* [WORK TO DO] Convert the records below into a two-column Markdown table headed Row and Line. Give each nonblank line its own row, numbered in order, and skip blank lines.

━━━━━━━━━━━━━━━━━━━━

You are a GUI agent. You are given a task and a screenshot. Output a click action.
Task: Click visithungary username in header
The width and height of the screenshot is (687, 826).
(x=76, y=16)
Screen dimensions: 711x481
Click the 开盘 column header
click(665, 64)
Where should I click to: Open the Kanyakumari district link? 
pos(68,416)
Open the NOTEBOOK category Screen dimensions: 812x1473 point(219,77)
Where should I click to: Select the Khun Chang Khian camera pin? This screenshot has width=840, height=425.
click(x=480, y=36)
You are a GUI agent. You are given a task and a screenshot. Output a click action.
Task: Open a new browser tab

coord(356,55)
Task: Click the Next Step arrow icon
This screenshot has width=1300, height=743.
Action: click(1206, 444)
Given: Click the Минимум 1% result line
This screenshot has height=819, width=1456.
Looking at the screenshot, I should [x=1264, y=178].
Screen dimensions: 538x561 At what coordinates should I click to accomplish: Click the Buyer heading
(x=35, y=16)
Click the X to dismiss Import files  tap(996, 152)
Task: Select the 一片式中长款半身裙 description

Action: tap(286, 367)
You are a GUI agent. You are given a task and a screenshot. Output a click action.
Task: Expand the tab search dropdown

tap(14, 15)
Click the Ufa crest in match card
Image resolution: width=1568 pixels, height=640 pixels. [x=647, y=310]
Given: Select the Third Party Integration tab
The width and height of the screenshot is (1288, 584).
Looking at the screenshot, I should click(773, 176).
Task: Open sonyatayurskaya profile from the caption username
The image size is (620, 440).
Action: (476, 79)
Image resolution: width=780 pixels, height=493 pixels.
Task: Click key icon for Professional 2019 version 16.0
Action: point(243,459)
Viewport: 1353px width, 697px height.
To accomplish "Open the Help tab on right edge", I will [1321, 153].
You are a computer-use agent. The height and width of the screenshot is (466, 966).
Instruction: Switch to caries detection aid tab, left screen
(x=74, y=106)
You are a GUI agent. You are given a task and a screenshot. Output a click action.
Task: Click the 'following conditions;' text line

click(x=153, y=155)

━━━━━━━━━━━━━━━━━━━━

* [RESPONSE]
| Row | Line |
|---|---|
| 1 | You are a GUI agent. You are given a task and a screenshot. Output a click action. |
| 2 | Task: Click visithungary username in header |
| 3 | The width and height of the screenshot is (687, 826). |
| 4 | (x=76, y=16) |
| 5 | Screen dimensions: 711x481 |
| 6 | Click the 开盘 column header |
| 7 | click(665, 64) |
| 8 | Where should I click to: Open the Kanyakumari district link?  |
| 9 | pos(68,416) |
| 10 | Open the NOTEBOOK category Screen dimensions: 812x1473 point(219,77) |
| 11 | Where should I click to: Select the Khun Chang Khian camera pin? This screenshot has width=840, height=425. |
| 12 | click(x=480, y=36) |
| 13 | You are a GUI agent. You are given a task and a screenshot. Output a click action. |
| 14 | Task: Open a new browser tab |
| 15 | coord(356,55) |
| 16 | Task: Click the Next Step arrow icon |
| 17 | This screenshot has width=1300, height=743. |
| 18 | Action: click(1206, 444) |
| 19 | Given: Click the Минимум 1% result line |
| 20 | This screenshot has height=819, width=1456. |
| 21 | Looking at the screenshot, I should [x=1264, y=178]. |
| 22 | Screen dimensions: 538x561 At what coordinates should I click to accomplish: Click the Buyer heading |
| 23 | (x=35, y=16) |
| 24 | Click the X to dismiss Import files  tap(996, 152) |
| 25 | Task: Select the 一片式中长款半身裙 description |
| 26 | Action: tap(286, 367) |
| 27 | You are a GUI agent. You are given a task and a screenshot. Output a click action. |
| 28 | Task: Expand the tab search dropdown |
| 29 | tap(14, 15) |
| 30 | Click the Ufa crest in match card |
| 31 | Image resolution: width=1568 pixels, height=640 pixels. [x=647, y=310] |
| 32 | Given: Select the Third Party Integration tab |
| 33 | The width and height of the screenshot is (1288, 584). |
| 34 | Looking at the screenshot, I should click(773, 176). |
| 35 | Task: Open sonyatayurskaya profile from the caption username |
| 36 | The image size is (620, 440). |
| 37 | Action: (476, 79) |
| 38 | Image resolution: width=780 pixels, height=493 pixels. |
| 39 | Task: Click key icon for Professional 2019 version 16.0 |
| 40 | Action: point(243,459) |
| 41 | Viewport: 1353px width, 697px height. |
| 42 | To accomplish "Open the Help tab on right edge", I will [1321, 153]. |
| 43 | You are a computer-use agent. The height and width of the screenshot is (466, 966). |
| 44 | Instruction: Switch to caries detection aid tab, left screen |
| 45 | (x=74, y=106) |
| 46 | You are a GUI agent. You are given a task and a screenshot. Output a click action. |
| 47 | Task: Click the 'following conditions;' text line |
| 48 | click(x=153, y=155) |